One of the most often described purposes suggested for gravity modification is space travel. Space travel suggests the establishment of a spaceport and spaceports are actually common. They currently exist in California (California Spaceport and Mojave Airport), Alaska (Kodiak Launch Complex), Florida (Kennedy), Virginia, Oklahoma, and Texas . Plans are also in various stages of development for Wisconsin (Sheboygan) and the New Mexico Southwest Regional Spaceport for space tourism.
However, such tourist facilities won’t have the infrastructure for shipping large tonnage of cargo. Why is tonnage a factor? Because even if we we don’t ship slabs of “blueberry” laden hematite from Mars to face building exteriors on Earth, or import tons of diamond-bearing kimberlite pipe ore from Olympus Mons, gMOD would still be useful for delivering suborbital payloads to ports around the world. And for that tonnage we need a candidate port to become the first industrial spaceport. Preferably it will be an existing major international airport or shipping port already transporting millions of tons of cargo a year.
Duluth could act as that first industrial spaceport. The city is already an international port, one of the largest in America as gauged by tonnage. It also has an international airport and an underutilized world-class aircraft facility. The $25 million, 300,000 sq-ft Northwest Airlines Airbus Maintenance facility is located in Duluth International Airport. Despite it capabilities, the underpayment of taxes by Northwest Airlines since May 2005 and the looming potential of a merger with Delta leaves the facility’s future uncertain. So why not reserve it as our first industrial spaceport facility?
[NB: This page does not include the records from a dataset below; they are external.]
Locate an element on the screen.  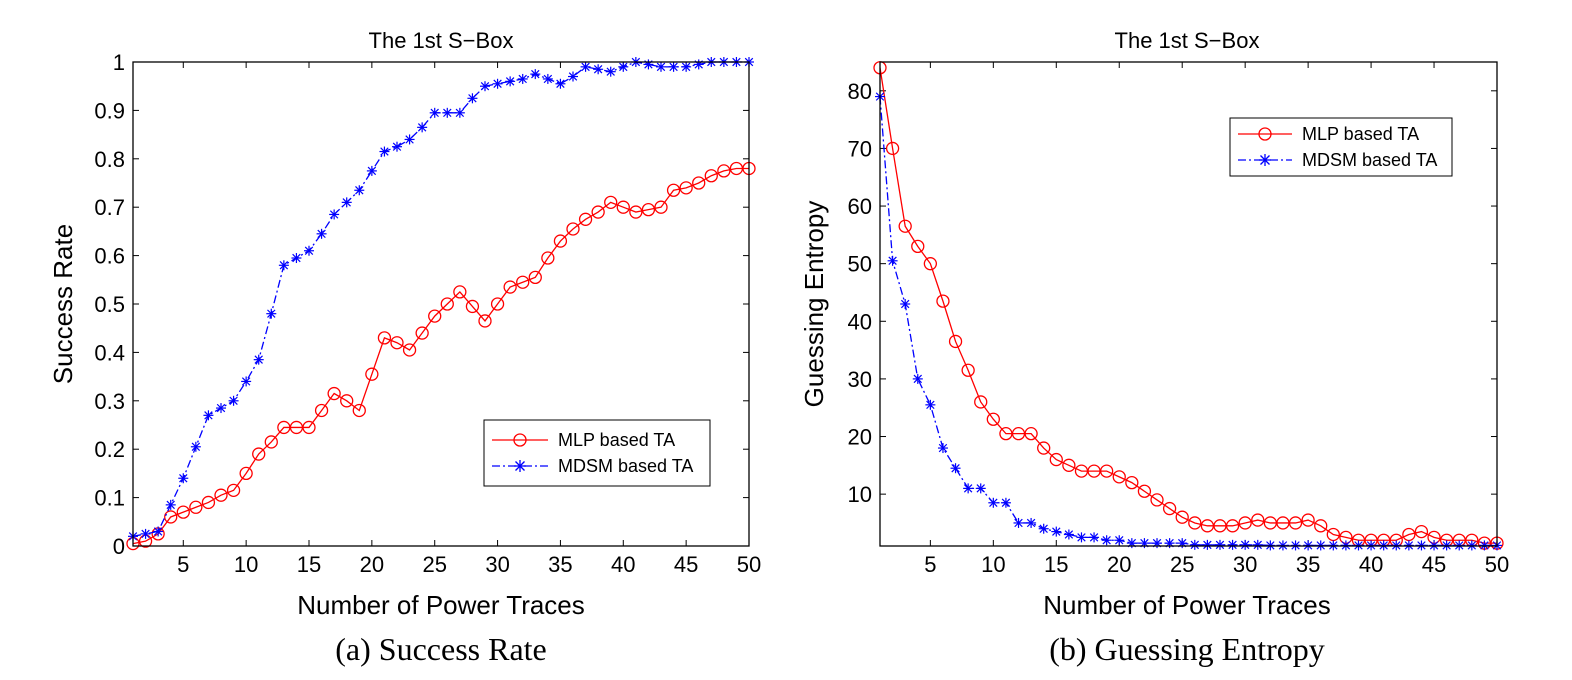
chart-a-title: The 1st S−Box is located at coordinates (442, 40).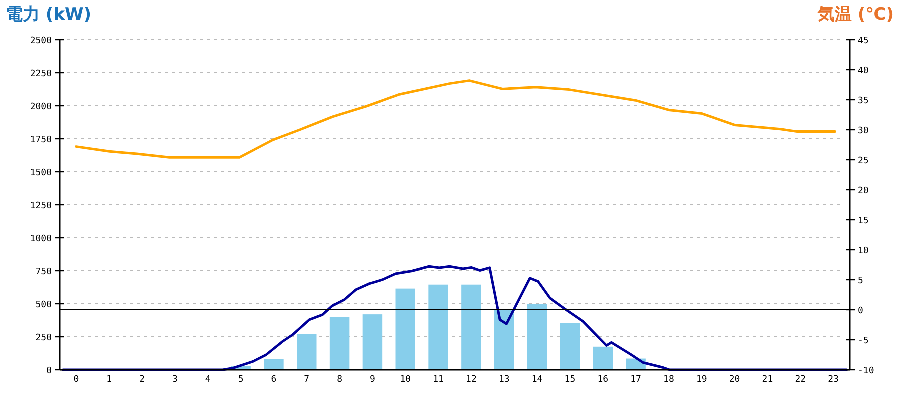 Image resolution: width=900 pixels, height=400 pixels. What do you see at coordinates (41, 41) in the screenshot?
I see `y-tick-label: 2500` at bounding box center [41, 41].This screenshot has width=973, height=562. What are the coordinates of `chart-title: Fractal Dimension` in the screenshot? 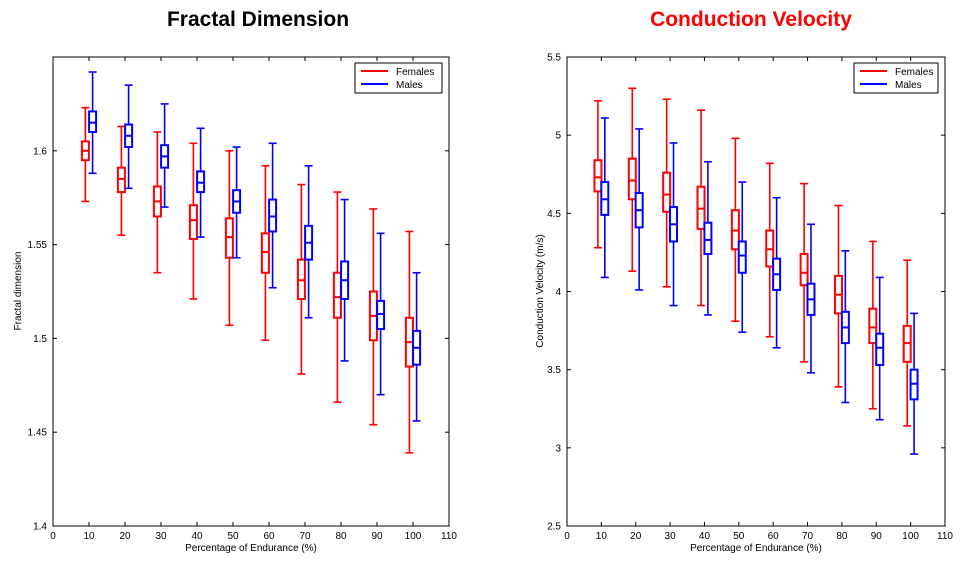 It's located at (258, 20). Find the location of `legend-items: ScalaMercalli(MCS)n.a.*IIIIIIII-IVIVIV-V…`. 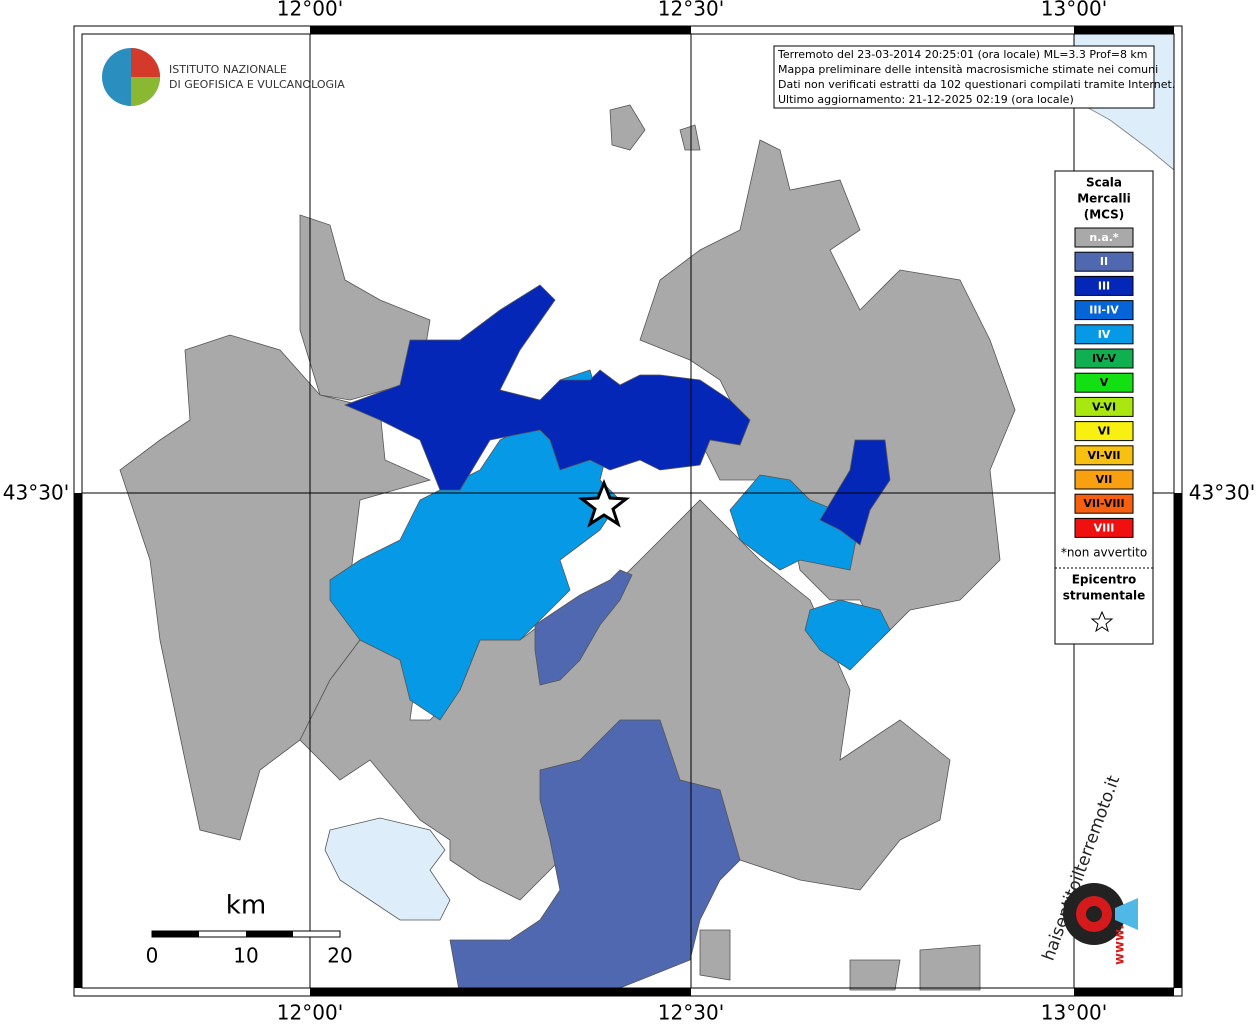

legend-items: ScalaMercalli(MCS)n.a.*IIIIIIII-IVIVIV-V… is located at coordinates (1104, 404).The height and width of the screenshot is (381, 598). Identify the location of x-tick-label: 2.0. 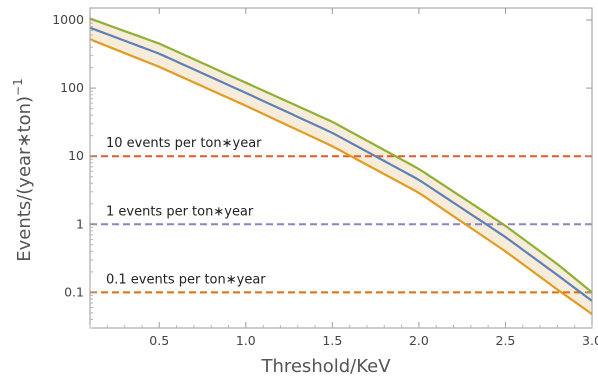
(419, 340).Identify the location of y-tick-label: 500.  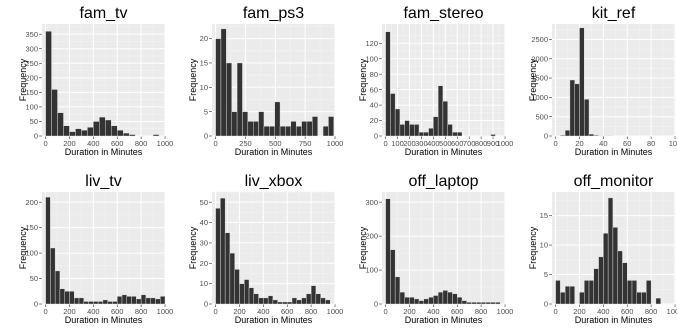
(542, 116).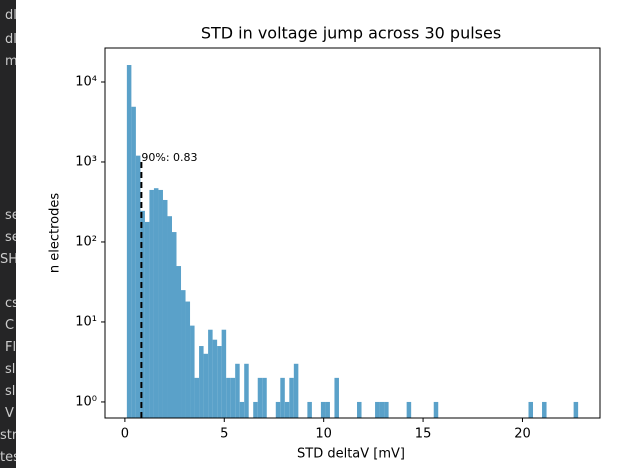 This screenshot has width=640, height=468. Describe the element at coordinates (351, 454) in the screenshot. I see `x-axis-label: STD deltaV [mV]` at that location.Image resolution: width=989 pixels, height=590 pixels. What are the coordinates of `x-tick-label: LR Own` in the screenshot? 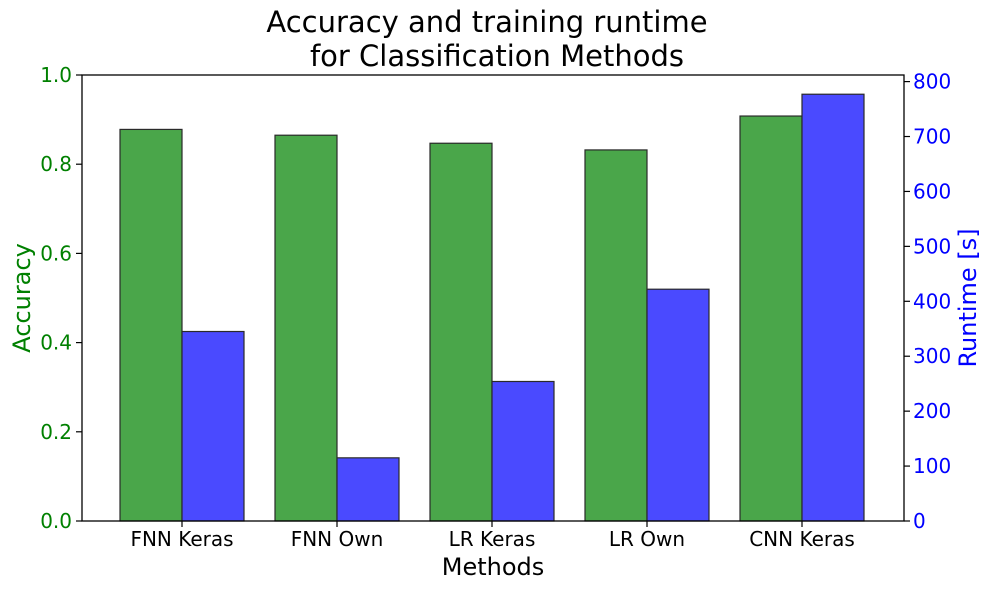 It's located at (647, 539).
Duluth’s location on Lake Superior has ready access to the two most desirable resources for industrial expansion into space: steel for building and fresh water for drinking. Minnesota Steel Industries plans to bring in 2,000 construction workers to the defunct Butler Taconite site in Nashwauk to erect North America’s first fully integrated taconite-mine-to-steel mill. The $1.6 billion plant is on a two year fast track for development.
Also, Lake Superior is the largest freshwater lake in the world. There is enough water in Lake Superior to cover the entire land mass of North and South America with a foot (30 cm) of water. Though water levels have declined in recent years, Superior could still contain all the other Great Lakes and three more Lake Eries.
The long expanse of Lake Superior from Isle Royale eastward would allow space vehicles to depart from the Duluth spaceport, climb over the lake, and reach orbit… matching most currently eastward orbits. This is a necessary step before the first industrial goal: removing the millions of pieces of space debris (space junk) currently in orbit.
Once cleared, satellite platforms could be placed into orbit. Such platforms become not just satellites but potentially (thanks to gMOD) geosynchronous satellites suitable for all sorts of communications needs. Payloads for the platforms could also include anything from orbital hostels (less formal the the five star hotel of the film “2001”) to fueling platforms for flights to the moon and planets.